Exercise brief: Rewrite every one of the entries below, replacing "How do I perform" with "How can I carry out" wherever it occurs and keeping everything else the same.

════════════════

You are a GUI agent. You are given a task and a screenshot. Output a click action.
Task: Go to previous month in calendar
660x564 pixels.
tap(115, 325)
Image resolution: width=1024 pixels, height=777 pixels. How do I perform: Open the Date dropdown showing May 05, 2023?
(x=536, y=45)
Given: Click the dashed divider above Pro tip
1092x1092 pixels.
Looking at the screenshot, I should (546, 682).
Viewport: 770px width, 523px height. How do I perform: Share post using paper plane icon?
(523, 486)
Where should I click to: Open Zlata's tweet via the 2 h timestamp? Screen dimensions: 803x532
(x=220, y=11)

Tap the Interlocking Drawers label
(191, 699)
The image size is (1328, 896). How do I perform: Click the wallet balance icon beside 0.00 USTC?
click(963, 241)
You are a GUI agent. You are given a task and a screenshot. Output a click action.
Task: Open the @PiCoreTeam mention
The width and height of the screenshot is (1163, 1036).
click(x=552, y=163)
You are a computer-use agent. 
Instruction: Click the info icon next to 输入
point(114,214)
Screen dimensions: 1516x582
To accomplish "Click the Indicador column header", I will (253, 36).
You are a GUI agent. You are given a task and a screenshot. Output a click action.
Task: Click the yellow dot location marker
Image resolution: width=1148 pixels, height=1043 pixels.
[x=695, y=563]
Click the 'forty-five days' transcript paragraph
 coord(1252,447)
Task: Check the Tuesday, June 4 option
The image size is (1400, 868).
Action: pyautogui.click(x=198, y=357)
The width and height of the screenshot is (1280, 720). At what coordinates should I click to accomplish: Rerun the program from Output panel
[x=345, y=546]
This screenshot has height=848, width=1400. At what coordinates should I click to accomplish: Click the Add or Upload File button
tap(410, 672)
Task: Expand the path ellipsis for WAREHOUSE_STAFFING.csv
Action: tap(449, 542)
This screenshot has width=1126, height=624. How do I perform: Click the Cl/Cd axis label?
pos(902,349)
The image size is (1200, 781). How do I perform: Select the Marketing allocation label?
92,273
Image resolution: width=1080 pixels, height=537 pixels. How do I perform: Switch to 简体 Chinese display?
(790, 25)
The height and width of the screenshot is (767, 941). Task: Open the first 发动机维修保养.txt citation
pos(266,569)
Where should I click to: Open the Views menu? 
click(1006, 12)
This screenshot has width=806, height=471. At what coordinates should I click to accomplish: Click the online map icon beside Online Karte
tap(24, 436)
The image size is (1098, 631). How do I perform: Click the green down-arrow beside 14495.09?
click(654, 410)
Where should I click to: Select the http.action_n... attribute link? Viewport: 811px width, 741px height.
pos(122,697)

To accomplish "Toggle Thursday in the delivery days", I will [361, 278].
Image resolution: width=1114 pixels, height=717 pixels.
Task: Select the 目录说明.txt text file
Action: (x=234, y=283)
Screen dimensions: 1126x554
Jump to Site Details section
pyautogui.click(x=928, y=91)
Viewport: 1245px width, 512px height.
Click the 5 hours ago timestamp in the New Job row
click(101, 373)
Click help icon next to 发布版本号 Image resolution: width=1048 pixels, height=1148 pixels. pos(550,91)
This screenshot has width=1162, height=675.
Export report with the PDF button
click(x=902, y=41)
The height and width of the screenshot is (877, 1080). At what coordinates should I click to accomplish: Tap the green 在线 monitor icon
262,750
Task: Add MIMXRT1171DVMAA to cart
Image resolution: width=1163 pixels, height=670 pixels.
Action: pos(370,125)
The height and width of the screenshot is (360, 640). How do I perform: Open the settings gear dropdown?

════════════════

Output of the exercise:
You are a GUI agent. You are given a task and a screenshot. Output a click action.
Task: Go to previous month in calendar
660x564 pixels.
tap(115, 325)
Image resolution: width=1024 pixels, height=777 pixels. How can I carry out: Open the Date dropdown showing May 05, 2023?
(x=536, y=45)
Given: Click the dashed divider above Pro tip
1092x1092 pixels.
Looking at the screenshot, I should (546, 682).
Viewport: 770px width, 523px height. How can I carry out: Share post using paper plane icon?
(523, 486)
Where should I click to: Open Zlata's tweet via the 2 h timestamp? Screen dimensions: 803x532
(x=220, y=11)

Tap the Interlocking Drawers label
(191, 699)
The image size is (1328, 896). How can I carry out: Click the wallet balance icon beside 0.00 USTC?
click(963, 241)
You are a GUI agent. You are given a task and a screenshot. Output a click action.
Task: Open the @PiCoreTeam mention
The width and height of the screenshot is (1163, 1036).
click(x=552, y=163)
You are a computer-use agent. 
Instruction: Click the info icon next to 输入
point(114,214)
Screen dimensions: 1516x582
To accomplish "Click the Indicador column header", I will (253, 36).
You are a GUI agent. You are given a task and a screenshot. Output a click action.
Task: Click the yellow dot location marker
Image resolution: width=1148 pixels, height=1043 pixels.
[x=695, y=563]
Click the 'forty-five days' transcript paragraph
 coord(1252,447)
Task: Check the Tuesday, June 4 option
The image size is (1400, 868).
Action: pyautogui.click(x=198, y=357)
The width and height of the screenshot is (1280, 720). At what coordinates should I click to accomplish: Rerun the program from Output panel
[x=345, y=546]
This screenshot has height=848, width=1400. At what coordinates should I click to accomplish: Click the Add or Upload File button
tap(410, 672)
Task: Expand the path ellipsis for WAREHOUSE_STAFFING.csv
Action: tap(449, 542)
This screenshot has width=1126, height=624. How can I carry out: Click the Cl/Cd axis label?
pos(902,349)
The image size is (1200, 781). How can I carry out: Select the Marketing allocation label?
92,273
Image resolution: width=1080 pixels, height=537 pixels. How can I carry out: Switch to 简体 Chinese display?
(790, 25)
The height and width of the screenshot is (767, 941). Task: Open the first 发动机维修保养.txt citation
pos(266,569)
Where should I click to: Open the Views menu? 
click(1006, 12)
This screenshot has width=806, height=471. At what coordinates should I click to accomplish: Click the online map icon beside Online Karte
tap(24, 436)
The image size is (1098, 631). How can I carry out: Click the green down-arrow beside 14495.09?
click(654, 410)
Where should I click to: Select the http.action_n... attribute link? Viewport: 811px width, 741px height.
pos(122,697)

To accomplish "Toggle Thursday in the delivery days", I will [361, 278].
Image resolution: width=1114 pixels, height=717 pixels.
Task: Select the 目录说明.txt text file
Action: (x=234, y=283)
Screen dimensions: 1126x554
Jump to Site Details section
pyautogui.click(x=928, y=91)
Viewport: 1245px width, 512px height.
Click the 5 hours ago timestamp in the New Job row
click(101, 373)
Click help icon next to 发布版本号 Image resolution: width=1048 pixels, height=1148 pixels. pos(550,91)
This screenshot has width=1162, height=675.
Export report with the PDF button
click(x=902, y=41)
The height and width of the screenshot is (877, 1080). At what coordinates should I click to accomplish: Tap the green 在线 monitor icon
262,750
Task: Add MIMXRT1171DVMAA to cart
Image resolution: width=1163 pixels, height=670 pixels.
Action: pos(370,125)
The height and width of the screenshot is (360, 640). How can I carry out: Open the settings gear dropdown?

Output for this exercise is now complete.